Apple and Nvidia Collaborate to Enhance Text Generation Performance of Large Language Models

2024-12-19

In today's blog post, Apple's engineers provided a detailed update on their collaboration with NVIDIA, aimed at further enhancing the text generation speed of large language models (LLMs).

Earlier this year, Apple introduced its innovative Recurrent Drafter (ReDrafter) technology and made it open source. ReDrafter represents a novel approach to LLM text generation, offering significant speed improvements and achieving "state-of-the-art performance." The technology combines beam search, which explores multiple text generation possibilities, and dynamic tree attention, which efficiently handles selection processes.

Although Apple's research has already demonstrated the power of ReDrafter, the company has not stopped there.
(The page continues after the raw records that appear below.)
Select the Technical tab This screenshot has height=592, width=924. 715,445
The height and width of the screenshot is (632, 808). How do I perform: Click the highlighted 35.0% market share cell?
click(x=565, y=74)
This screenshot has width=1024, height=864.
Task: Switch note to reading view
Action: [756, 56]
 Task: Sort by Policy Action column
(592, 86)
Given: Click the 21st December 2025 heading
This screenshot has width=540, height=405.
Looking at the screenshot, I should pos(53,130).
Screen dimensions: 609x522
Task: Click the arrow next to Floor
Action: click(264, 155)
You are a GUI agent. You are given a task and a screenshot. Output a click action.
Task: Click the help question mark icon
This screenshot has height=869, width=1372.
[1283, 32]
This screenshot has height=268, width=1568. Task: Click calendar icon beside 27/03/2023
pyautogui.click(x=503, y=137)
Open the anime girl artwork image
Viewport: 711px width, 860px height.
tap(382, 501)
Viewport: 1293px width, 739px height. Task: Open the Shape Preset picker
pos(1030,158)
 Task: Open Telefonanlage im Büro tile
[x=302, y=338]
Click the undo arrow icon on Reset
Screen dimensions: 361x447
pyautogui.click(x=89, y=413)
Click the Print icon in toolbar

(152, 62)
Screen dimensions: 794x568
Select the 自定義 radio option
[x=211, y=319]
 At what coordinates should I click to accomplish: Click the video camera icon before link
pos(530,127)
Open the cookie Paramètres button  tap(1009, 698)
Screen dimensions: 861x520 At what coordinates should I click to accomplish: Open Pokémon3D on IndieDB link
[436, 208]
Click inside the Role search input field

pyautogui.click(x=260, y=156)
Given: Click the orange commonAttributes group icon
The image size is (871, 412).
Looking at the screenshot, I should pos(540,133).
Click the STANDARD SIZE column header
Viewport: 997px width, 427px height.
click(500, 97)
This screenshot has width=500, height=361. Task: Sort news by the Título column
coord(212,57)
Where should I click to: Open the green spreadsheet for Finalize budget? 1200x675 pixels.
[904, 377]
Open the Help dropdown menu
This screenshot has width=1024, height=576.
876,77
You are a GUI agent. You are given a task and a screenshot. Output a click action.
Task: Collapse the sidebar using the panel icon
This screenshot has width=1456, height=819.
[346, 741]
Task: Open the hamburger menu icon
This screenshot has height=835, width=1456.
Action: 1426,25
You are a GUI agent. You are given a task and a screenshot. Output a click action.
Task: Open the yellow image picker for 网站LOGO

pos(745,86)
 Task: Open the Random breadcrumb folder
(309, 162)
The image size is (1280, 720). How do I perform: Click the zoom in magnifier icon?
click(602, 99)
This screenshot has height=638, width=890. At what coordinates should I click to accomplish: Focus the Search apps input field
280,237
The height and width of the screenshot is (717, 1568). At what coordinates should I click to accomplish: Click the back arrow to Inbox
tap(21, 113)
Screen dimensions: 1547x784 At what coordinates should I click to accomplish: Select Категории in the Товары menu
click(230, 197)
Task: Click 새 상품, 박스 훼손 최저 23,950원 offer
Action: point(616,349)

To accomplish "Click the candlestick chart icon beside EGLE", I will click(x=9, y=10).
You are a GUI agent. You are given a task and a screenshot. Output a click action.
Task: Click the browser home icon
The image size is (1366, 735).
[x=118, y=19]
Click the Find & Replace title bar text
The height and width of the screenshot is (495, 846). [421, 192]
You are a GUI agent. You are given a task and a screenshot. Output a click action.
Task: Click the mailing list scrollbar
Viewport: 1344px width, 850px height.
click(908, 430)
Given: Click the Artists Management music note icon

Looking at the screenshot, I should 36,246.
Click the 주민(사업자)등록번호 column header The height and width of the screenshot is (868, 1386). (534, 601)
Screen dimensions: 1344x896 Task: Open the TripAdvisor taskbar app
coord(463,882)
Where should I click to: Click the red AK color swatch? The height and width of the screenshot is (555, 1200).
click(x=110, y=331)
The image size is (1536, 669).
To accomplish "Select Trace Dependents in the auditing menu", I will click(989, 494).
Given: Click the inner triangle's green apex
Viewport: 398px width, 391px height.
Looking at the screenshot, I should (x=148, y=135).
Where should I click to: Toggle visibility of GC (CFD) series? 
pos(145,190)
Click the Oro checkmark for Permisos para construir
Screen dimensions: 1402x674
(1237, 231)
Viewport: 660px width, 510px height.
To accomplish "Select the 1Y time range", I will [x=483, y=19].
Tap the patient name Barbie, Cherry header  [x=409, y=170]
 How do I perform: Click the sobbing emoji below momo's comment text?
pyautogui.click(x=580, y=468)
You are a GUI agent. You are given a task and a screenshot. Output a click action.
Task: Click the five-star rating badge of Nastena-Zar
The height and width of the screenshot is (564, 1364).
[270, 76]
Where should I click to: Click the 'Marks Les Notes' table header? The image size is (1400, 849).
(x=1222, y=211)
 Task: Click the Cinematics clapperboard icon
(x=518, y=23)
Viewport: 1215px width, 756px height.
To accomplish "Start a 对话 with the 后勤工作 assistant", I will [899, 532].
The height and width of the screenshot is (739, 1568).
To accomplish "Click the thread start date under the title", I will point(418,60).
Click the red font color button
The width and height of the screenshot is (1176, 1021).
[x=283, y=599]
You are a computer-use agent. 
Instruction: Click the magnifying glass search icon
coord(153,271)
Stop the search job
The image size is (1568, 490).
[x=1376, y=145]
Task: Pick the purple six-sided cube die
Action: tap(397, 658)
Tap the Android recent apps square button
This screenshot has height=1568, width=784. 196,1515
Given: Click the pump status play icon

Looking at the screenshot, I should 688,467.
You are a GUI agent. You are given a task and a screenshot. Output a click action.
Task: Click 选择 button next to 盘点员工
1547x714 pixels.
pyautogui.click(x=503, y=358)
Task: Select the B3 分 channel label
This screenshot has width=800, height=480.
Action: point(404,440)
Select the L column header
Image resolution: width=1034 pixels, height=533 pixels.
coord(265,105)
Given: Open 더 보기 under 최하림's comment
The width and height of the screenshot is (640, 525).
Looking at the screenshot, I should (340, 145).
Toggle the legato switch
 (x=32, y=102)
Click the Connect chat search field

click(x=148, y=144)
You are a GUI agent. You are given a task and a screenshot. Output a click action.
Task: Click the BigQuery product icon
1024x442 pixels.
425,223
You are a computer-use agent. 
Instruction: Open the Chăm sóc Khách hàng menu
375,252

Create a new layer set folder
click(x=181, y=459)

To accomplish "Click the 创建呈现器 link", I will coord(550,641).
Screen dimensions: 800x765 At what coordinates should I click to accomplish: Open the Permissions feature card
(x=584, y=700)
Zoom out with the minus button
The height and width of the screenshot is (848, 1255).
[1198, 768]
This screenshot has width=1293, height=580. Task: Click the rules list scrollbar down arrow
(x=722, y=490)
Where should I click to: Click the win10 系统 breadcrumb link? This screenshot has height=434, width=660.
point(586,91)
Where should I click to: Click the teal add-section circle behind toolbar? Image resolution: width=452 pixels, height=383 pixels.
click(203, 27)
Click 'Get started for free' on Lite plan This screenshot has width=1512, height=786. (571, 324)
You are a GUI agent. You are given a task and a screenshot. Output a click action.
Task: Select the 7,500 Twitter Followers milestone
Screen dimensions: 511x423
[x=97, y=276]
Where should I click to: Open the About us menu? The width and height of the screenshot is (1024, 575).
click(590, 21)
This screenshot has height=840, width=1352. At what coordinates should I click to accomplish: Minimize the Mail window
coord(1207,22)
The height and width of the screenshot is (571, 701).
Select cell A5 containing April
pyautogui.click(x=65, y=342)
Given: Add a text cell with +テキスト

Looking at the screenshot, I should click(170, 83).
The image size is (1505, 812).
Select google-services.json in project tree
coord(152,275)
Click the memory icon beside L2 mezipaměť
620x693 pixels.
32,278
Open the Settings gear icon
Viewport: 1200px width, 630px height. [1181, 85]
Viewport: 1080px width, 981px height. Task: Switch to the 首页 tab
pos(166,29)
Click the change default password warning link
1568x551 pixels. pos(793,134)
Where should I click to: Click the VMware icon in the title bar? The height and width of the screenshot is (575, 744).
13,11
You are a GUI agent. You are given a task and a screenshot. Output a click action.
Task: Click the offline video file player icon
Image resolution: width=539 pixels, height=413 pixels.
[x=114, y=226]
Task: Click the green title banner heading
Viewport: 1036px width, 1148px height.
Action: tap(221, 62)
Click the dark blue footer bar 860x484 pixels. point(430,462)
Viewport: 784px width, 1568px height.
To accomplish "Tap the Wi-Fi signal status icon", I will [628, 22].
Instead, it has partnered with NVIDIA to bring this technology into production. As part of this collaboration, ReDrafter has been successfully integrated into NVIDIA's TensorRT-LLM tool, designed for accelerating LLMs on NVIDIA GPUs.

The collaboration has yielded impressive results: To integrate ReDrafter, NVIDIA added new operators and optimized existing ones, significantly enhancing TensorRT-LLM's ability to handle complex models and decoding methods. Benchmark tests on production models with billions of parameters, using the TensorRT-LLM inference acceleration framework with ReDrafter on NVIDIA GPUs, showed a remarkable 2.7x increase in token generation speed under greedy decoding mode. These benchmark results highlight the technology's potential to significantly reduce user latency while minimizing GPU usage and power consumption.

Apple's machine learning researchers concluded, "As LLMs become more prevalent in production applications, improving inference efficiency is crucial for reducing computational costs and minimizing user latency. By integrating ReDrafter's novel speculative decoding method into the NVIDIA TensorRT-LLM framework, developers can now achieve faster token generation speeds for their production LLM applications on NVIDIA GPUs."